Mr Rosam out and about inbetween shifts at the ski jump venue for the South Korean 2018 Winter Olympics
Getting hands-on
Rosam started out at the BBC after dropping out of an electrical and electronic engineering degree at the University of Surrey after two terms, as, I realised I was going to be starting in the same job, but three years later . He adds: Also the maths involved with degree level engineering was daunting, so not as enjoyable as the hands-on side .
He had seen an advert in his school magazine for BBC technical trainees, which pushed him towards a career in sound as it seemed to fit in with his obsession with, amps, guitars and a small reel to reel tape recorder, so it seemed like an obvious choice .
He applied to the BBC and began working as an audio assistant for BBC Wales. He got his training at the infamous BBC Wood Norton, and then worked in Welsh radio and television based in Cardiff for the broadcaster.
He later moved to Thames TV at Euston, London, then spent four years in the music industry touring and working on PA rigs and FoH mixing. He went back into TV at Anglia in Norwich, Norfolk, then joined TVS at start of its franchise in 1982. A decade later he was made redundant so formed Video Sound Services with fellow supervisor and friend, Edwards.

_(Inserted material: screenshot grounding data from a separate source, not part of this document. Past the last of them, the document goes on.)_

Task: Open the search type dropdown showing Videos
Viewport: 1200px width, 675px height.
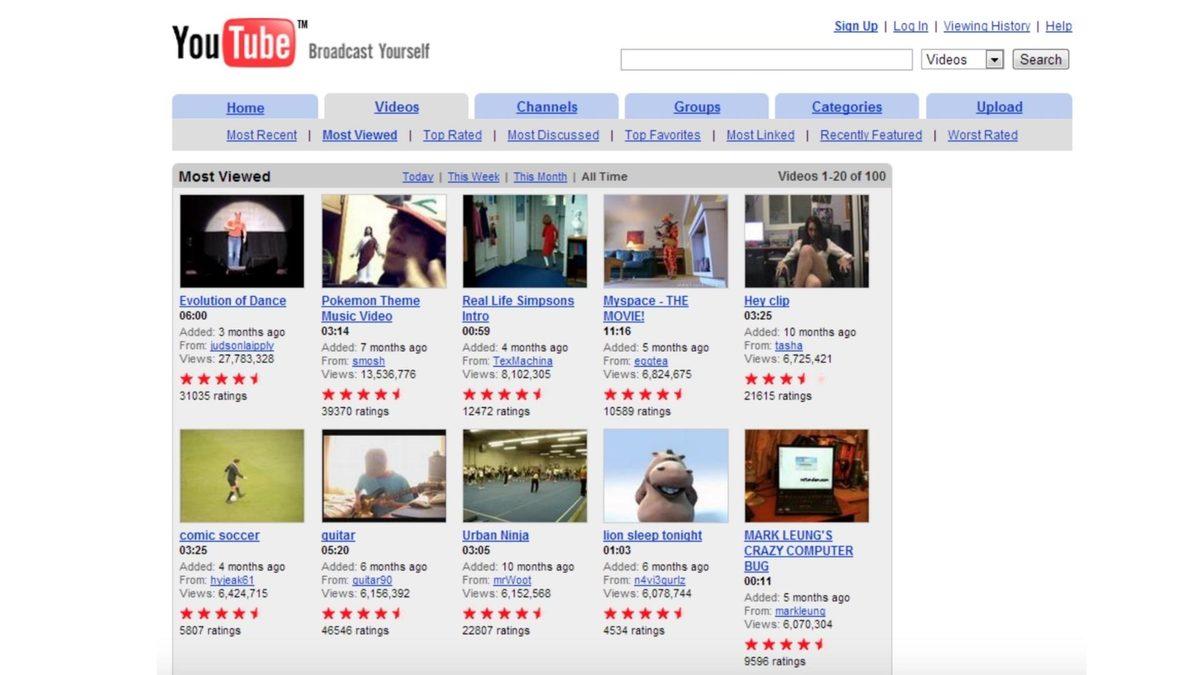Action: (x=961, y=59)
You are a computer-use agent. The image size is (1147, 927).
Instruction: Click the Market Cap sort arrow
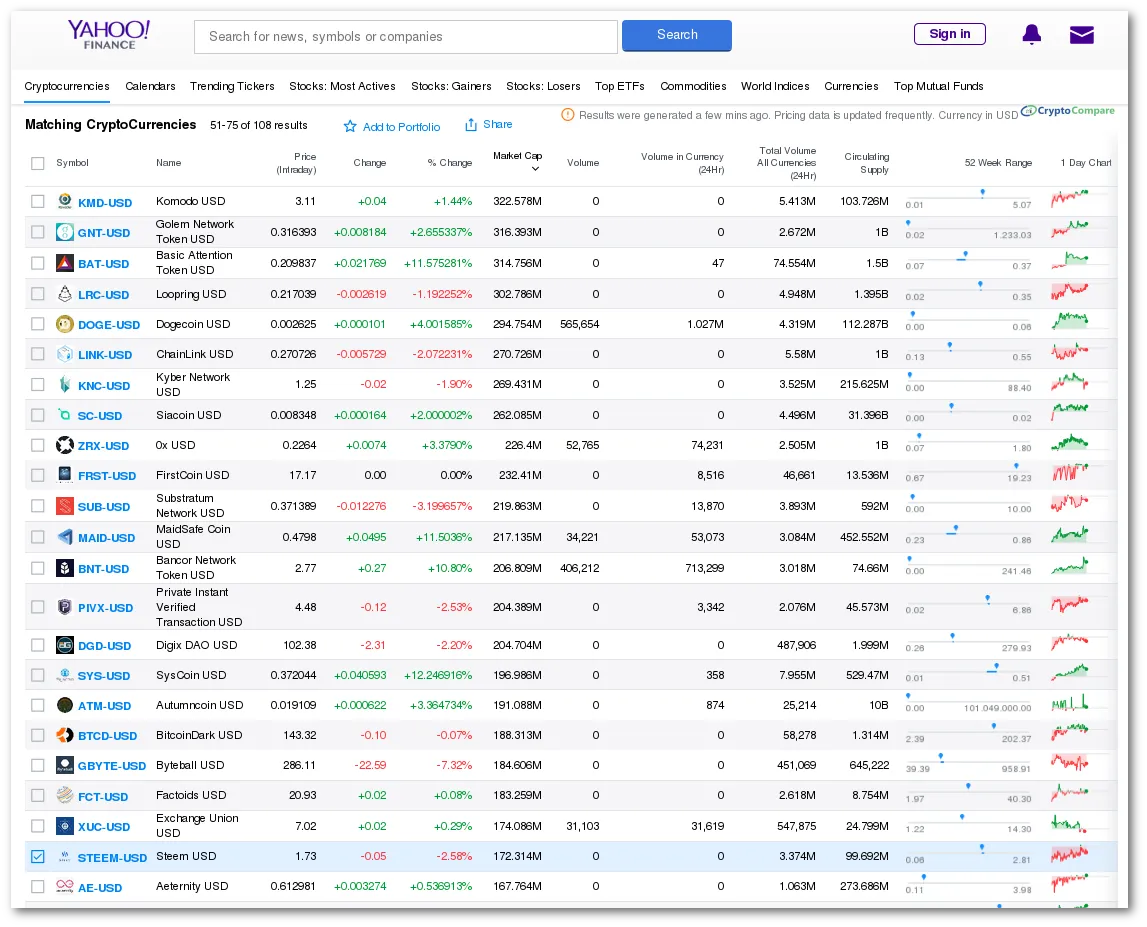pos(535,169)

He comments: Mixing Premier League led to Video Sound Services being asked to originate an audio production plan for the FIFA World Cup 2002, and we covered Korea and Japan for HBS as part of that with quality control in Korea. We then did the same again for the World Cup in 2006 in Munich, the Euros in 2008, and all subsequent World Cup and Euros events. The Olympics contacted me for Beijing 2008 because of my experience with 5.1 audio. I've covered all Olympic games since then for engineering audio quality control.
Rosam's first proper sports broadcasting role was as one of the two main match sound supervisors with Edwards, for Sky's initial Premier League coverage back in 1992. Prior to that, working as a sound supervisor at Television South, he had occasionally mixed football for ITV in the South East and Southern franchise area.
He says: I'd been a sound supervisor for nine years before the Sky opportunity was offered to Rob and I, and as someone who had worked on live network productions I had the experience to cope with anything thrown my way. I'd worked on every kind of programming, from game shows, LE, docos, children's, news, to single camera, post production, drama, the works! There was lots of live or as-live, in fact sport was the least programming I'd done!